TASK STATEMENT:
Using the listing below, give again exactly the lines from the line with "Build (194, 600)" to the line with "[LawWiser on Instagram] (113, 2473)", inclusive, without the pictures.
◆ ◆ ◆ ◆
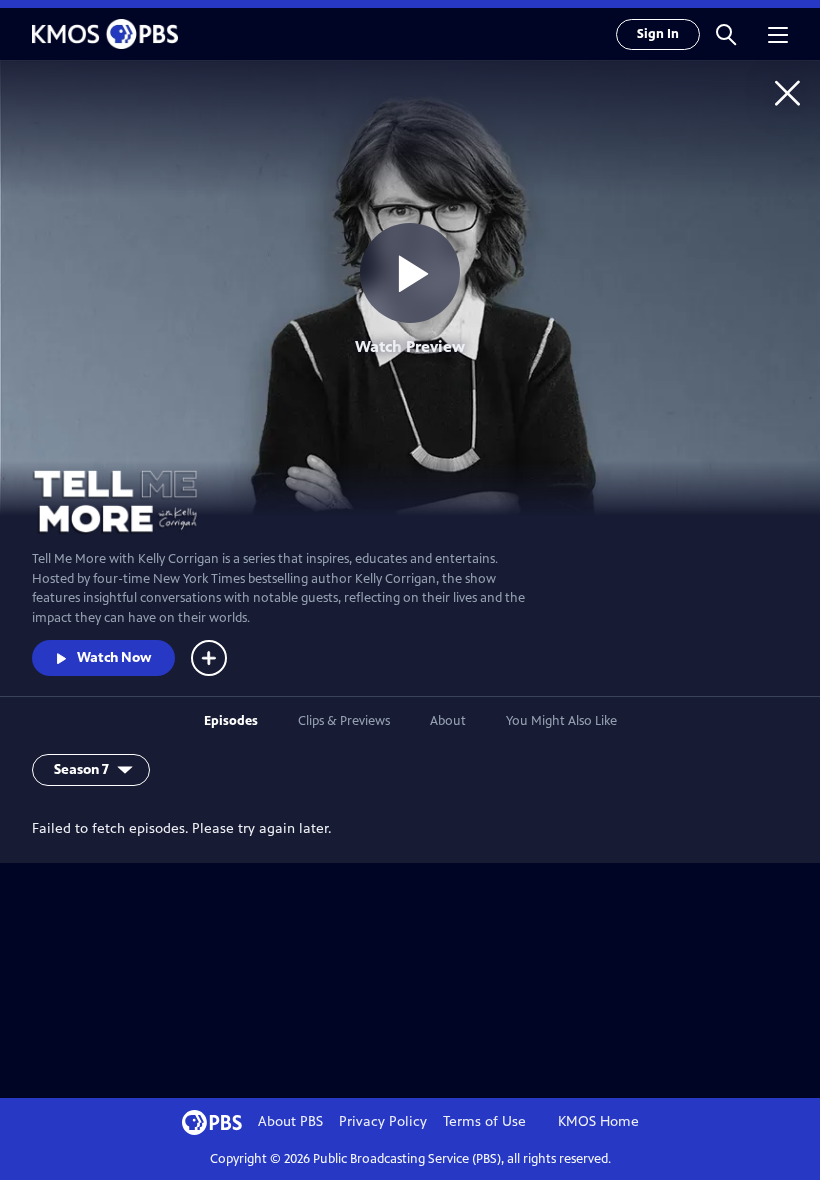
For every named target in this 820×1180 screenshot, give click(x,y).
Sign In (658, 34)
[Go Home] (787, 92)
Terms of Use (484, 1121)
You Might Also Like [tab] (561, 721)
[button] (726, 34)
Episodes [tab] (231, 721)
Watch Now (114, 657)
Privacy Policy (383, 1121)
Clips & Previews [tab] (344, 721)
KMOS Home (598, 1121)
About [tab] (448, 721)
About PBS (290, 1121)
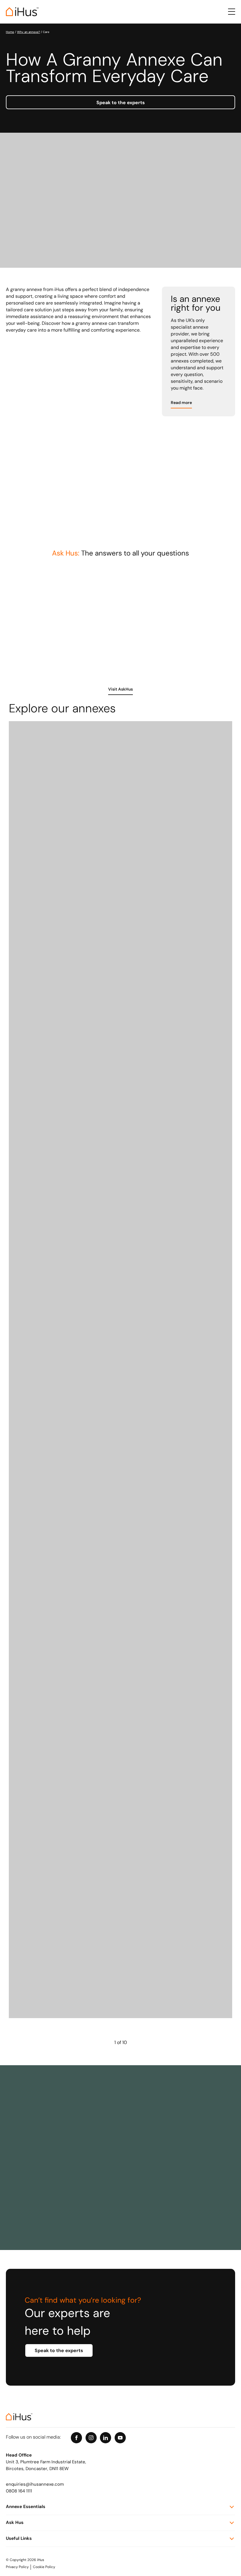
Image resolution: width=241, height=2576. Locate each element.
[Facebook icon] (76, 2437)
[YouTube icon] (120, 2437)
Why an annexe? (28, 32)
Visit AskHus (120, 689)
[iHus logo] (22, 11)
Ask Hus (15, 2523)
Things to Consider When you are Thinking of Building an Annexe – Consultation (79, 657)
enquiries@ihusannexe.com (35, 2484)
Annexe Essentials (25, 2507)
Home (10, 32)
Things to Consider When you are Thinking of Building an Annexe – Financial (79, 596)
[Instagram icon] (91, 2437)
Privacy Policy (17, 2567)
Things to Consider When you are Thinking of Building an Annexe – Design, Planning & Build (194, 600)
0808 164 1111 (19, 2491)
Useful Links (19, 2539)
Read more (181, 403)
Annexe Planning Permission (161, 2138)
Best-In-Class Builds (38, 2205)
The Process (29, 2138)
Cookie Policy (44, 2567)
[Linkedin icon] (105, 2437)
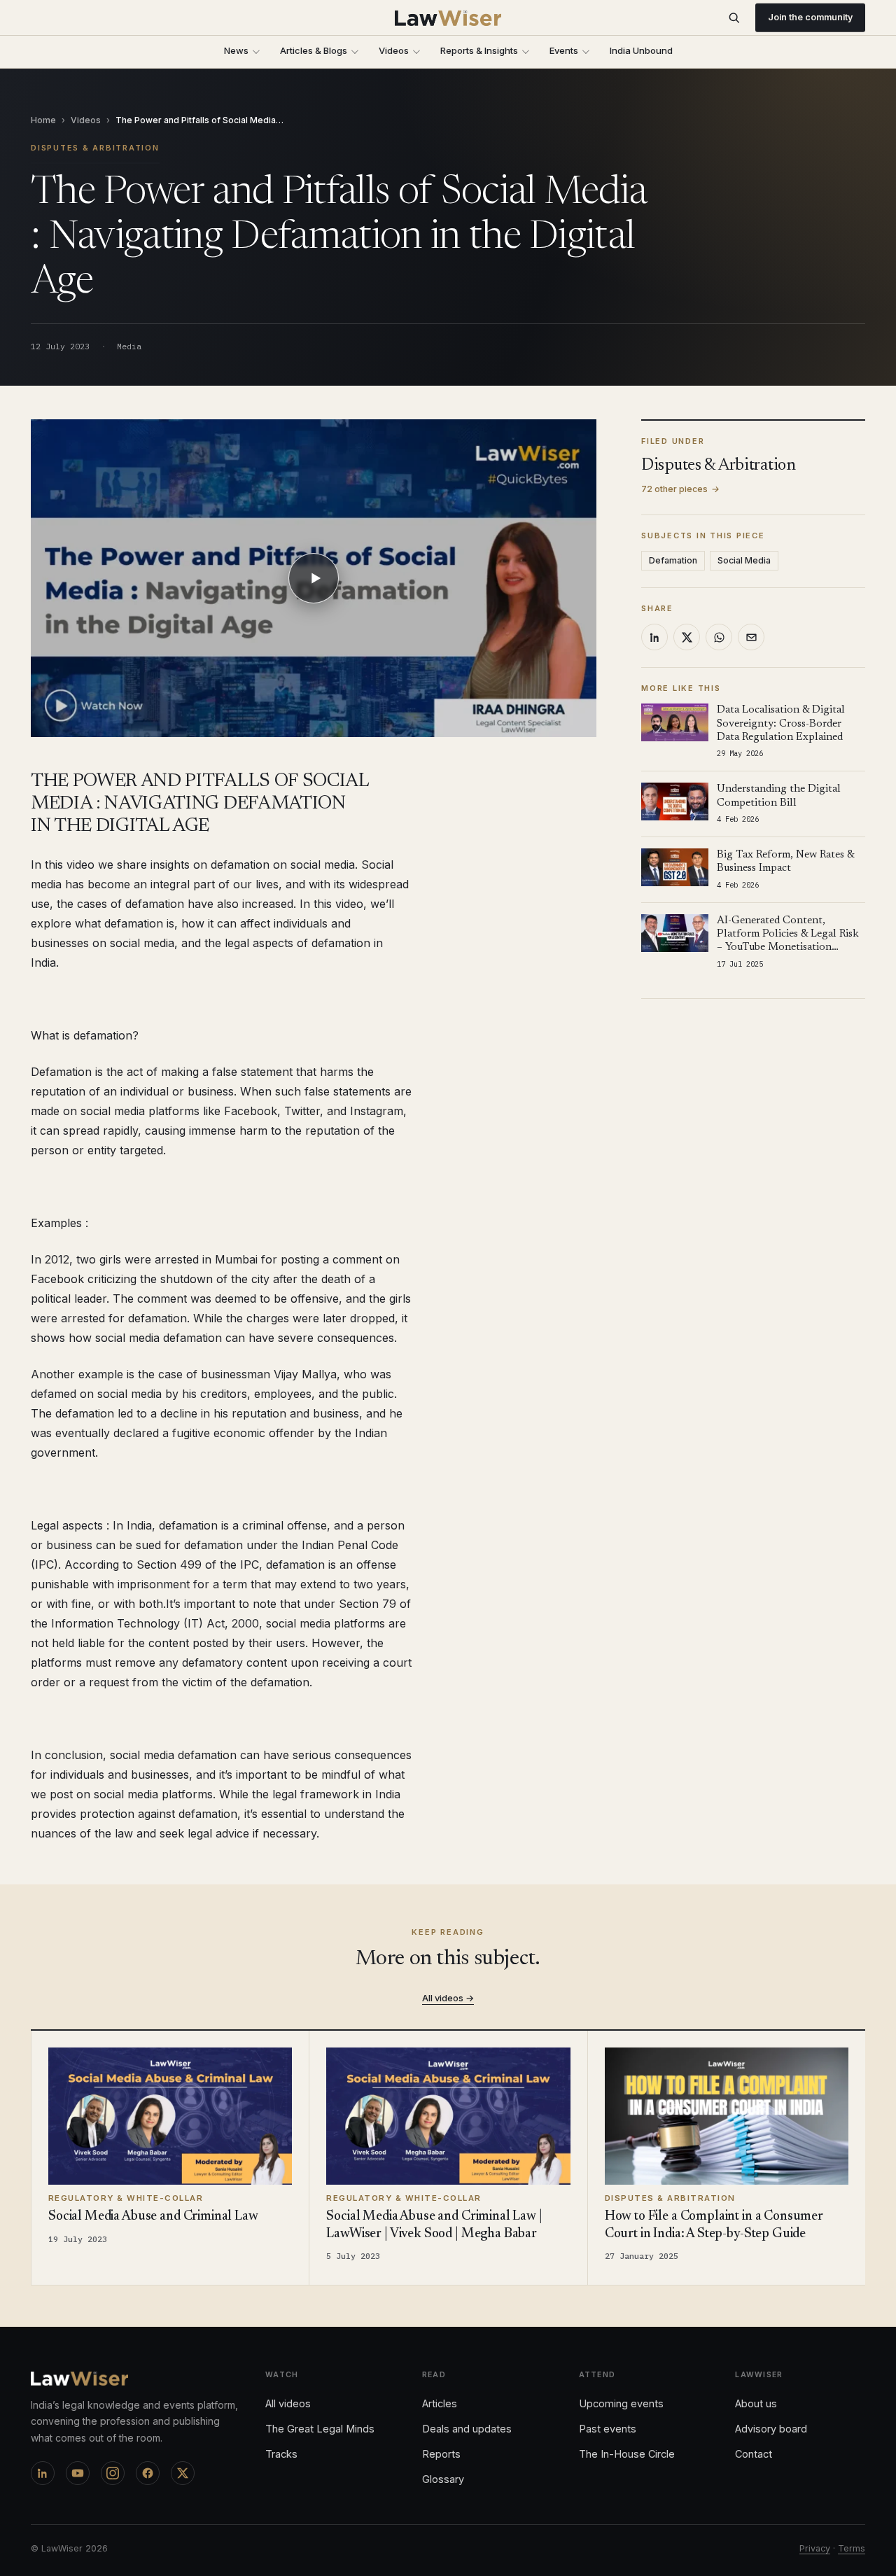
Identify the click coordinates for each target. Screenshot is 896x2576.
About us (756, 2403)
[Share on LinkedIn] (654, 637)
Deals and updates (467, 2429)
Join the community (810, 17)
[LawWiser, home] (448, 18)
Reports (441, 2454)
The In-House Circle (627, 2454)
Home (43, 120)
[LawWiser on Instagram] (113, 2473)
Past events (607, 2429)
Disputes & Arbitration (95, 148)
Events (564, 50)
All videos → (448, 1997)
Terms (851, 2548)
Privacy (814, 2548)
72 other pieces (680, 489)
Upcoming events (621, 2403)
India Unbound (641, 50)
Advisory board (771, 2429)
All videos (288, 2403)
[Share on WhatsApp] (719, 637)
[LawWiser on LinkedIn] (43, 2473)
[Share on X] (686, 637)
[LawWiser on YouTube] (78, 2473)
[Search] (734, 18)
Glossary (443, 2479)
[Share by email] (751, 637)
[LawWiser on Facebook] (148, 2473)
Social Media (744, 560)
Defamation (673, 560)
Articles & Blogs (313, 50)
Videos (394, 50)
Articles (439, 2403)
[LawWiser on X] (183, 2473)
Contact (753, 2454)
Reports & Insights (479, 50)
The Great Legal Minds (319, 2429)
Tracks (281, 2454)
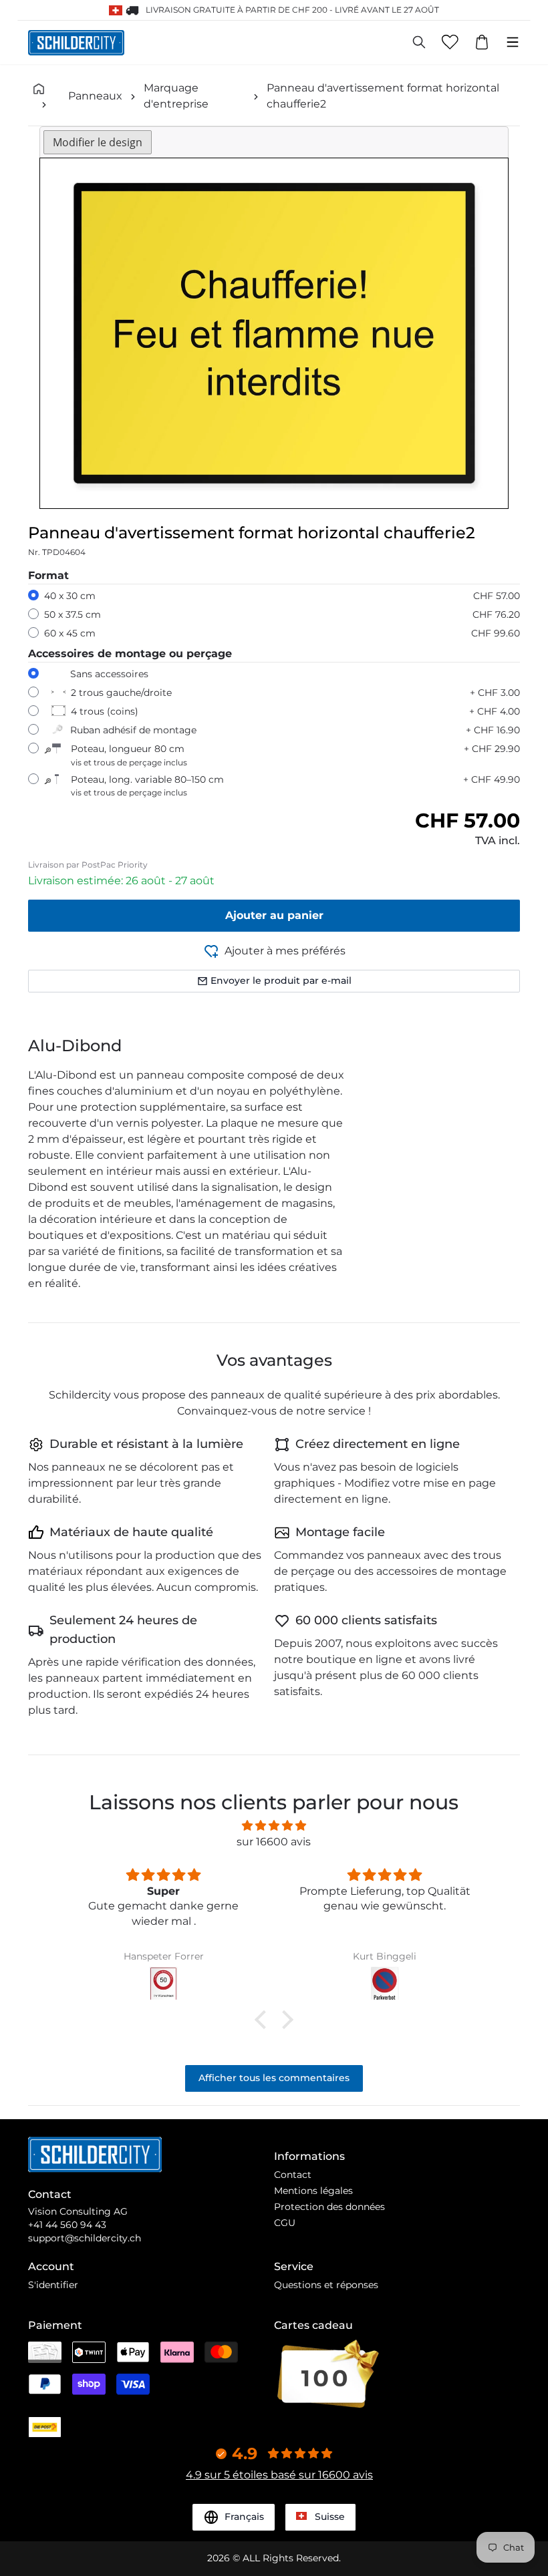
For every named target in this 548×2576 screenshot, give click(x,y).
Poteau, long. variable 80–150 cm (147, 785)
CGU (284, 2223)
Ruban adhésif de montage (133, 730)
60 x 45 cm (70, 633)
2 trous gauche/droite (121, 693)
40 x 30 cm (70, 596)
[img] (274, 1825)
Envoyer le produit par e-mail (281, 980)
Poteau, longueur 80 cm (129, 755)
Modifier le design (97, 142)
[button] (264, 2019)
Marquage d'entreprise (176, 95)
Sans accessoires (109, 674)
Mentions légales (313, 2191)
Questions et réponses (326, 2285)
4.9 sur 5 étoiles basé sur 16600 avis (279, 2474)
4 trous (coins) (104, 711)
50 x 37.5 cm (72, 614)
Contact (292, 2175)
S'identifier (53, 2285)
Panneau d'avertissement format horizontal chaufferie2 (383, 95)
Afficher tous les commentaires (274, 2078)
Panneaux (95, 95)
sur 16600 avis (274, 1841)
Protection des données (329, 2207)
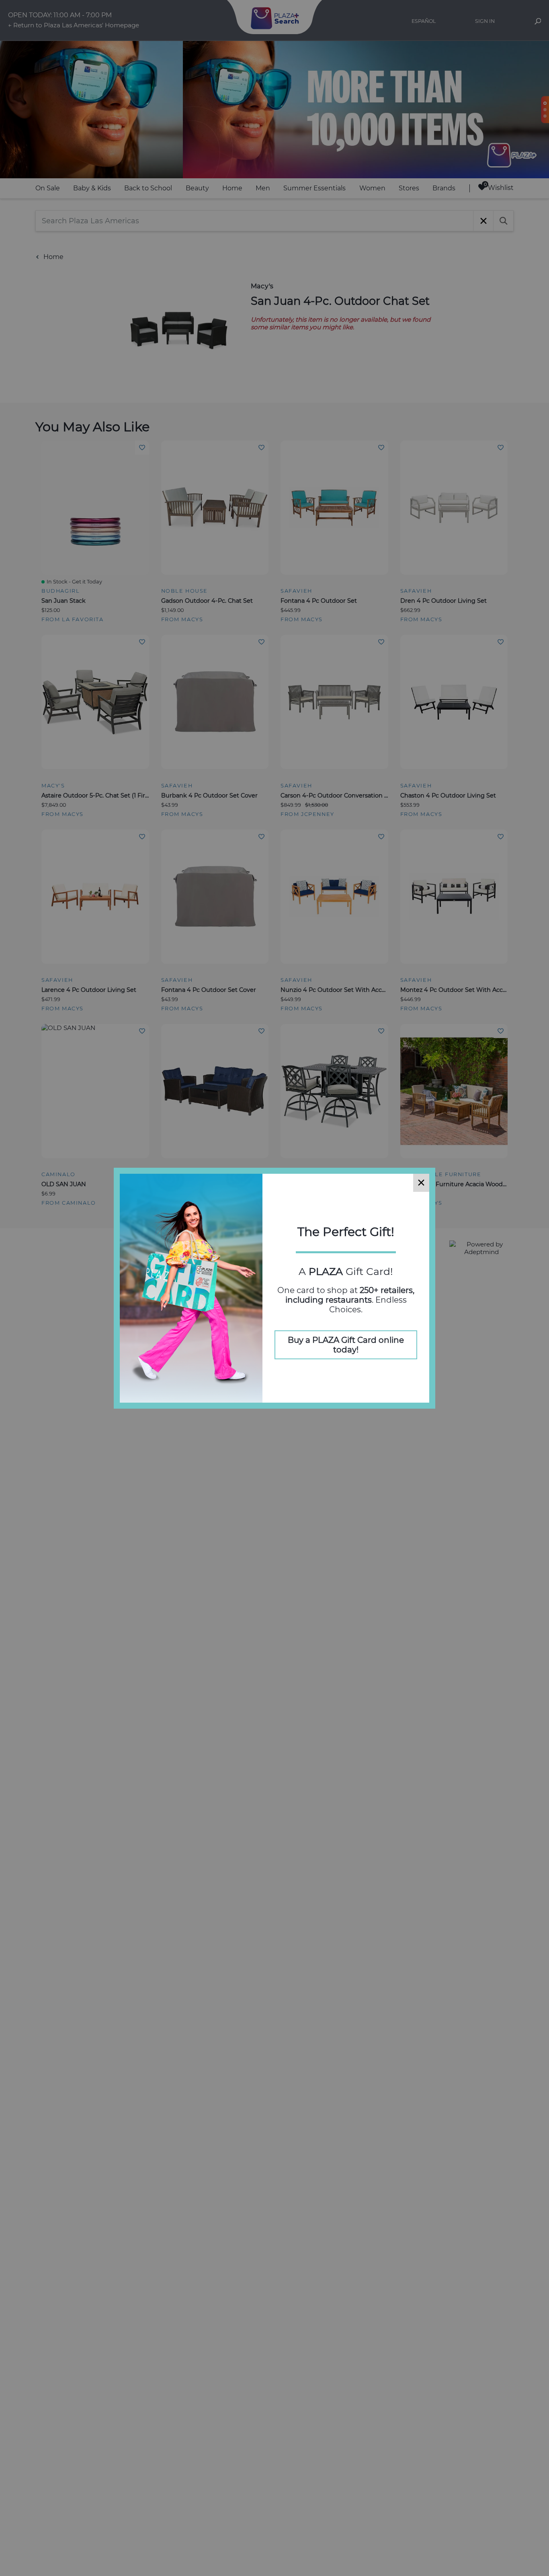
◆ ◆ ◆ ◆
RESPONSE AREA:
Things to Consider When you are Thinking of Building an Annexe – Design, Planning & Build (194, 600)
0808 164 1111 (19, 2491)
Useful Links (19, 2539)
Read more (181, 403)
Annexe Planning Permission (161, 2138)
Best-In-Class Builds (38, 2205)
The Process (29, 2138)
Cookie Policy (44, 2567)
[Linkedin icon] (105, 2437)
Identify the click coordinates for each target. Screenshot is 896x2576.
About us (756, 2403)
[Share on LinkedIn] (654, 637)
Deals and updates (467, 2429)
Join the community (810, 17)
[LawWiser, home] (448, 18)
Reports (441, 2454)
The In-House Circle (627, 2454)
Home (43, 120)
[LawWiser on Instagram] (113, 2473)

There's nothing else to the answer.